A shareholder agreement is a critical document that outlines the rights and responsibilities of the shareholders of a listed company. It is a legal contract that sets out the rules and guidelines for the management and operation of the company.

A shareholder agreement is particularly important in a listed company because it can provide clarity and direction to the company`s shareholders, who may be spread across the globe and have different priorities and expectations.

Some of the key provisions that are typically included in a shareholder agreement for a listed company include:

1. Ownership and voting rights: The agreement will specify the percentage ownership of each shareholder and the rights and obligations attached to each share. It will also outline the voting rights of each shareholder.

2. Board composition and management: The agreement may specify the number of board seats allocated to each shareholder and lay out the governance structure of the company. It will also outline the roles and responsibilities of the board of directors and the management team.

3. Dividend policy: The agreement will outline the company`s dividend policy, including the frequency and amount of dividends to be paid to shareholders.

4. Share transfer restrictions: The agreement may contain provisions that limit the transfer of shares in the company, including rights of first refusal and pre-emption rights.

5. Dispute resolution: The agreement will provide a mechanism for resolving disputes between shareholders, including the appointment of an arbitrator or mediator.

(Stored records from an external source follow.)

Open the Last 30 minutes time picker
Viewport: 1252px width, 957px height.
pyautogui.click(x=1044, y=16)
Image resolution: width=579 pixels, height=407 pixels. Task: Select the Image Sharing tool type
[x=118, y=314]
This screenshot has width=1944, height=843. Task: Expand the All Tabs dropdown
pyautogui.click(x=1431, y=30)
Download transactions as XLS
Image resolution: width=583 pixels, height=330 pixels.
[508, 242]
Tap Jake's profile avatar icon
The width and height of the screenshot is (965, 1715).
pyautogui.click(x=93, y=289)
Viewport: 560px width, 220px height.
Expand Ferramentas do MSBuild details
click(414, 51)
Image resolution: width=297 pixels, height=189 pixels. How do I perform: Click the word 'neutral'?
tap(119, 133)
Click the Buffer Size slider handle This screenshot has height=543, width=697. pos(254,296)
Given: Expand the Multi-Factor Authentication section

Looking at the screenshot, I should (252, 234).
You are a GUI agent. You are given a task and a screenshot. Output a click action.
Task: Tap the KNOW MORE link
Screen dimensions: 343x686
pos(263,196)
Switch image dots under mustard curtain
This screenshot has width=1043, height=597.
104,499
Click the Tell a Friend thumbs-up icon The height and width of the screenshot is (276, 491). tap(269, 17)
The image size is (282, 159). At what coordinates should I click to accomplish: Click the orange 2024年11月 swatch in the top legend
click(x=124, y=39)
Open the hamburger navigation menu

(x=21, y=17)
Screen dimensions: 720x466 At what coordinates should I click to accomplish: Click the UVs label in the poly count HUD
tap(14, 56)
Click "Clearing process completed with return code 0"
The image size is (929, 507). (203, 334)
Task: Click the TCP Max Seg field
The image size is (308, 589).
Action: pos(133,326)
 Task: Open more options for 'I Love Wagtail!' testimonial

In addition to these provisions, a shareholder agreement for a listed company may also include other clauses that are specific to the company`s industry or circumstances. For example, it may include provisions related to intellectual property rights, non-compete obligations, or confidentiality agreements.

Overall, a shareholder agreement is a critical document for ensuring the smooth and efficient operation of a listed company. By outlining the rights and responsibilities of each shareholder, it can help to prevent disputes and ensure that the company`s resources are directed towards achieving its business objectives.